[Stored data entries]
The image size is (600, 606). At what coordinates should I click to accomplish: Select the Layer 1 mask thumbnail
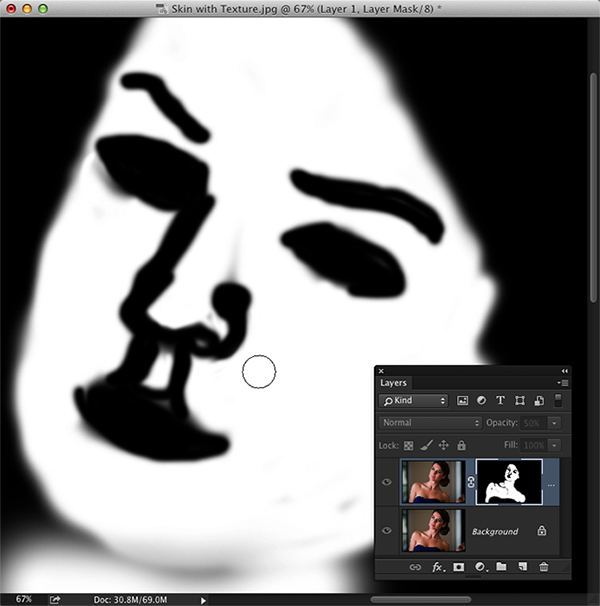tap(509, 481)
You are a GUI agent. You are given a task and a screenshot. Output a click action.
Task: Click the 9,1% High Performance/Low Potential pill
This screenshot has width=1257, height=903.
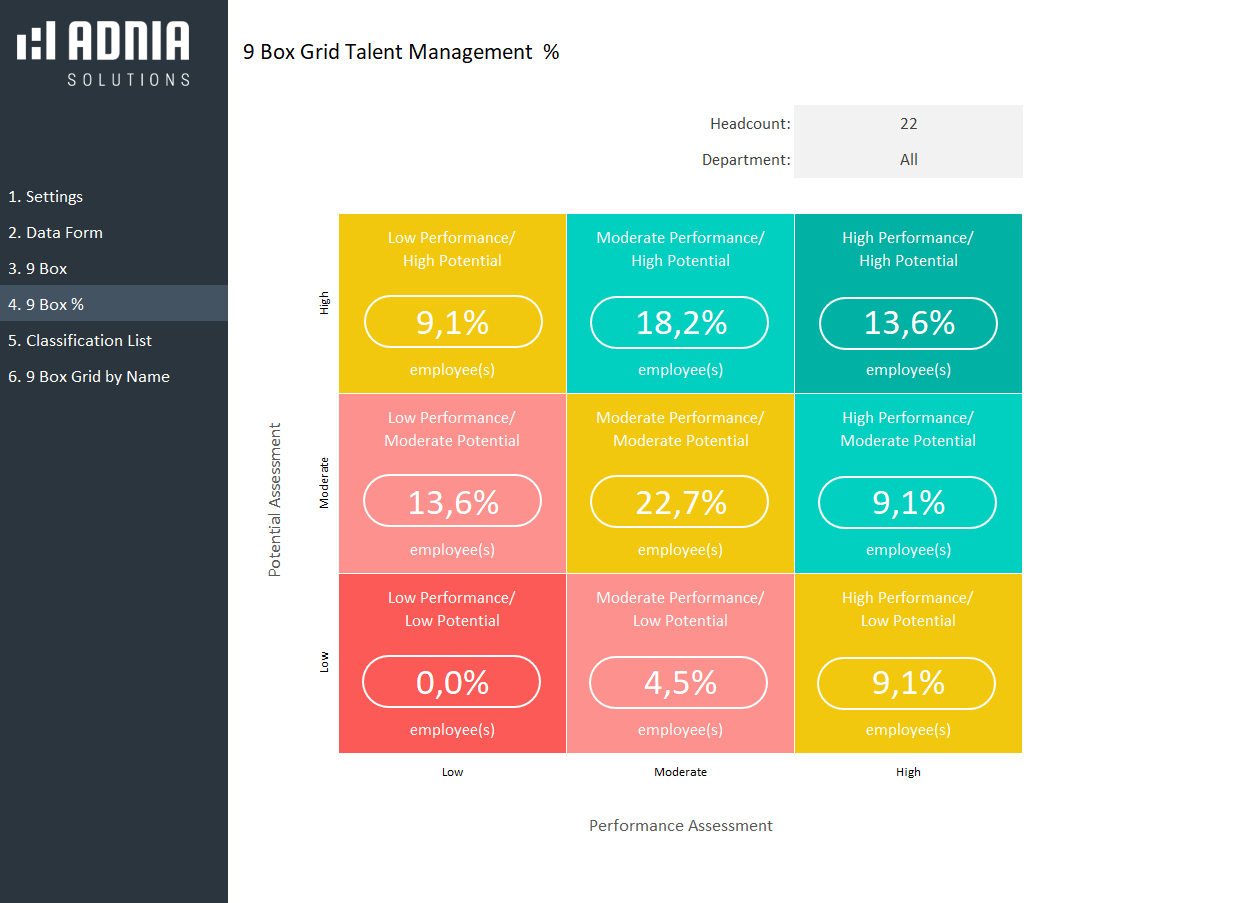907,682
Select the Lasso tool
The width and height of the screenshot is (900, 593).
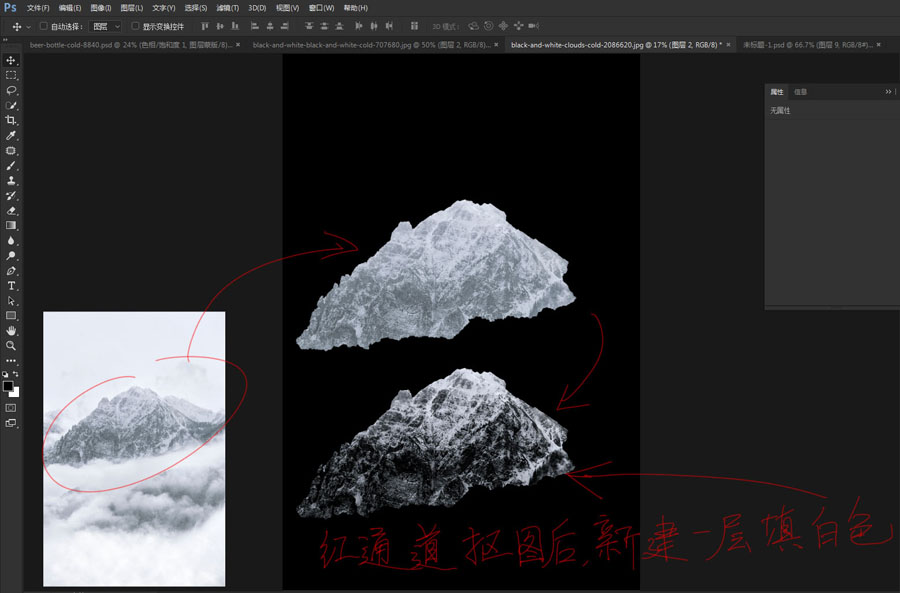11,88
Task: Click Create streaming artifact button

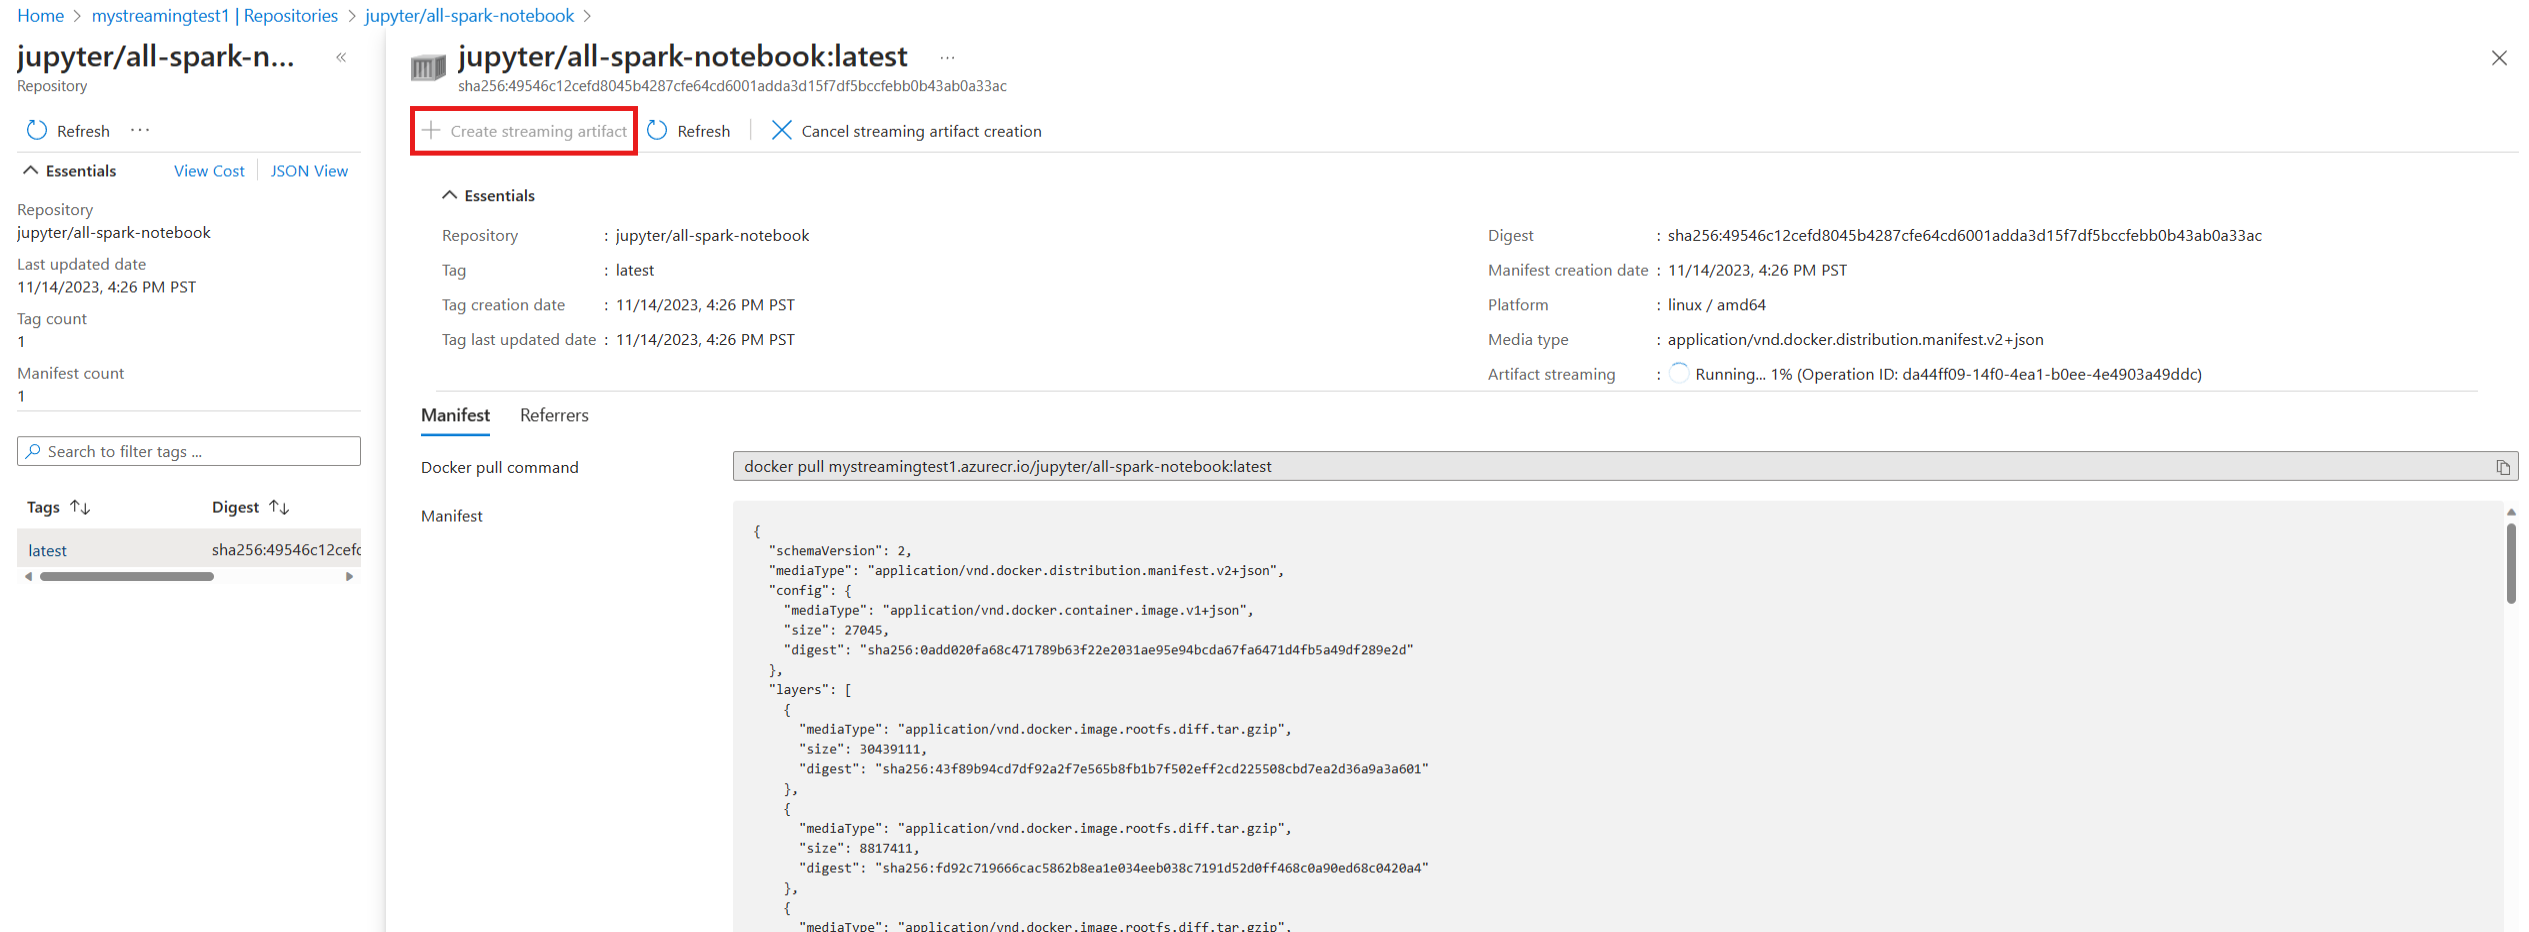Action: [x=525, y=131]
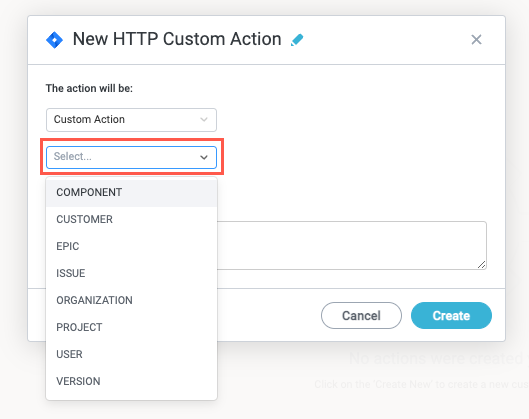Click the Jira diamond logo icon

54,40
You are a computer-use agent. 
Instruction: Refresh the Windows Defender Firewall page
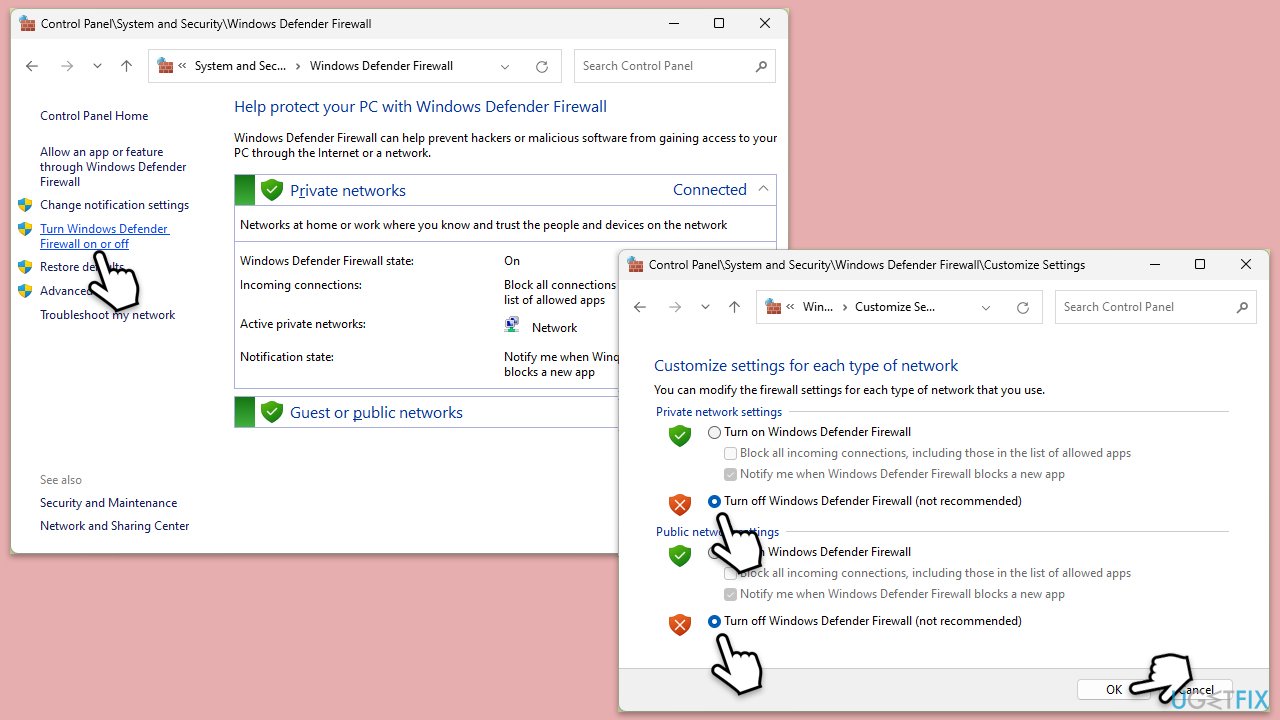coord(542,66)
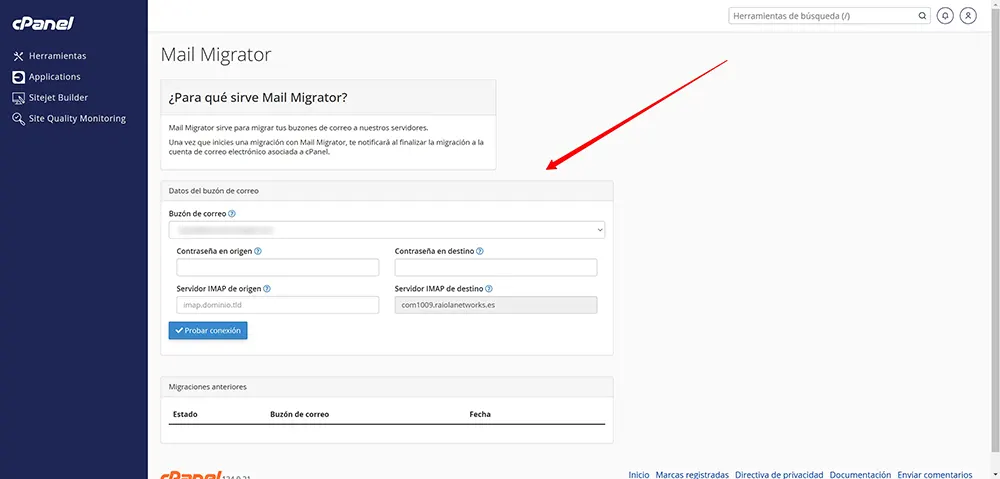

* **Assignment**: Reproduce each entry precisely. Leave the pictures out.

* **Task solution**:
The image size is (600, 606). At what coordinates should I click to accomplish: Select the Layer 1 mask thumbnail
tap(509, 481)
You are a GUI agent. You are given a task and a screenshot. Output a click action.
Task: Click the 9,1% High Performance/Low Potential pill
This screenshot has width=1257, height=903.
907,682
Select the Lasso tool
The width and height of the screenshot is (900, 593).
11,88
Task: Click Create streaming artifact button

Action: [x=525, y=131]
Click the Jira diamond logo icon

54,40
You are a computer-use agent. 
Instruction: Refresh the Windows Defender Firewall page
coord(542,66)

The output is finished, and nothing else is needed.